“Un appello perché cessino le violenze, sia salvaguardata la vita, in particolare dei civili, e le popolazioni possano ritrovare la pace”. A rivolgerlo a favore dell’Etiopia è il Papa. “Il Santo Padre – dichiara il direttore della Sala Stampa della Santa Sede, Matteo Bruni – segue le notizie che giungono dall’Etiopia, dove da alcune settimane è in corso uno scontro militare, che interessa la Regione del Tigray e le zone circostanti.

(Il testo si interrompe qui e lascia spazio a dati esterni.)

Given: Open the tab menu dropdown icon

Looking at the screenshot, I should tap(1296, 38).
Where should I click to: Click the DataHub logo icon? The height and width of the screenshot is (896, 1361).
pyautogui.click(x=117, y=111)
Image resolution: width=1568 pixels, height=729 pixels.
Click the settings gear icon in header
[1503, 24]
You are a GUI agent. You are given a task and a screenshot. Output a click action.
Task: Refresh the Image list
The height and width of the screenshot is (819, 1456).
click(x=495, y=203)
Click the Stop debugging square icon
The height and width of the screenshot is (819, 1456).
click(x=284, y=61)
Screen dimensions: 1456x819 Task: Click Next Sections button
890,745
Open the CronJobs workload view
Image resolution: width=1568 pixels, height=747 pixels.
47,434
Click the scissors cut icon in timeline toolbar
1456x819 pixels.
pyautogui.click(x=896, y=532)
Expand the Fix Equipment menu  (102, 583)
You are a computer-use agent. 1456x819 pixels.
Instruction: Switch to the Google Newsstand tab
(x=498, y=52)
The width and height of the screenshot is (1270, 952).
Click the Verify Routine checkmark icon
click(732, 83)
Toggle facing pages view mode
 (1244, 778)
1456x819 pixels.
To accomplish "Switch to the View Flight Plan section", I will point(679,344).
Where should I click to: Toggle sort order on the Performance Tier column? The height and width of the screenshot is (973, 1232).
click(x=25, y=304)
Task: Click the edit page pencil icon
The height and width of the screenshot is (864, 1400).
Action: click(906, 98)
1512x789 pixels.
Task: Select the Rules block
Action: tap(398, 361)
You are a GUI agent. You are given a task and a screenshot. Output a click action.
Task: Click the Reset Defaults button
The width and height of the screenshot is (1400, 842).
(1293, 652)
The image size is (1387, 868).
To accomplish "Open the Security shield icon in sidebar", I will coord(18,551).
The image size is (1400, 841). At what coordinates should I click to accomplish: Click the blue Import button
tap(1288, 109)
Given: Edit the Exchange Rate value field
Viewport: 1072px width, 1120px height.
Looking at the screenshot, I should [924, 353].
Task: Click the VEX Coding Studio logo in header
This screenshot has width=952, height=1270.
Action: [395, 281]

A causa delle violenze, centinaia di civili sono morti e decine di migliaia di persone sono costrette a fuggire dalle proprie case verso il Sudan”. Durante l’Angelus dello scorso 8 novembre – ricorda il portavoce vaticano – Papa Francesco, riferendosi al conflitto in corso in Etiopia, aveva detto: “Mentre esorto a respingere la tentazione dello scontro armato, invito tutti alla preghiera e al rispetto fraterno, al dialogo e alla ricomposizione pacifica delle discordie”. “Gli scontri, che si sono intensificati di giorno in giorno, stanno già provocando una grave situazione umanitaria”, prosegue Bruni: “Il Santo Padre, nell’invitare alla preghiera per questo Paese, rivolge alle parti in conflitto un appello perché cessino le violenze, sia salvaguardata la vita, in particolare dei civili, e le popolazioni possano ritrovare la pace”.

Le tensioni sono presenti nella regione del Tigray dall’inizio di novembre 2020. Il primo ministro etiope Abiy Ahmed nel giorno in cui Papa Francesco ha fatto appello al cessate il fuoco, ha nuovamente escluso il dialogo con i leader della regione del Tigray
durante un incontro con tre inviati speciali dell’Unione africana, dicendosi però disposto a parlare con i rappresentanti “che operano nel rispetto della legge”. A mediare per la fine del conflitto sono arrivati in Etiopia l’ex presidente liberiano Ellen Johnson Sirleaf, l’ex presidente del Mozambico Joaquim Chissano e l’ex presidente sudafricano Kgalema Motlanthe. Ahmed ha apprezzato la “preoccupazione” degli inviati dell’Ua,
respingendo le “interferenze” internazionali.